Financial services legislative and regulatory news

The Fed issued its eighth round of stress tests for 35 firms (representing approximately 80 percent of the U.S. bank assets), finding overall that the bank holding companies are “strongly capitalized and would be able to lend to households and businesses during a severe global recession." Results from the related Comprehensive Capital Analysis and Review (CCAR) will be released on June 28.

The Fed announced that bank holding companies with less than $100 billion in total consolidated assets are no longer subject to supervisory stress testing; the change is consistent with the Economic Growth, Regulatory Reform, and Consumer Protection Act (EGRRCPA).

The U.S. government did not appeal a federal appeals court decision vacating the U.S. Department of Labor’s Fiduciary Rule, according to news reports; the deadline for appeal was June 13. This leaves the SEC's proposed Regulation Best Interest as the possible standard for broker-dealers when making investment recommendations.

The SEC's Division of Investment Management updated its FAQs on the Custody Rule to address questions related to its 2017 guidance on inadvertent custody.

The OCC issued a bulletin clarifying its policies and processes on performance evaluations for the Community Reinvestment Act.
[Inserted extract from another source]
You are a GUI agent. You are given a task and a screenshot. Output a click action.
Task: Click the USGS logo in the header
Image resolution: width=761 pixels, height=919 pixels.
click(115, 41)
Financial services policy news

President Trump nominated Kathy Kraninger of the Office of Management and Budget to serve as director of the BCFP. The nomination will now be considered by the Senate and Mick Mulvaney will continue as acting director until a director is confirmed.

The FTC announced a series of public hearings starting in September to consider possible changes to competition and consumer protection enforcement law, priorities, and policy resulting from evolving business practices, technologies, and international developments.

Sen. Pat Toomey indicated a desire to take up housing finance reform in the next Congress, particularly addressing Fannie and Freddie government conservatorship.

FDIC Chair Jelena McWilliams said she plans to review the CAMELS rating system, supports easing living will requirements, and opposes using guidance in place of formal rules, according to news reports.

The BIS released two chapters of its Annual Economic Report in advance of the full report; one said that macroprudential measures should extend to additional financial firms, including fintechs and asset fund managers while the other looked at risks associated with cryptocurrencies.

The FSB published two final guidance documents on implementing GSIB resolution regimes.

The SEC published a draft strategic plan on SEC priorities through FY 2022 that focuses on serving investors, becoming more innovative, and improving agency performance.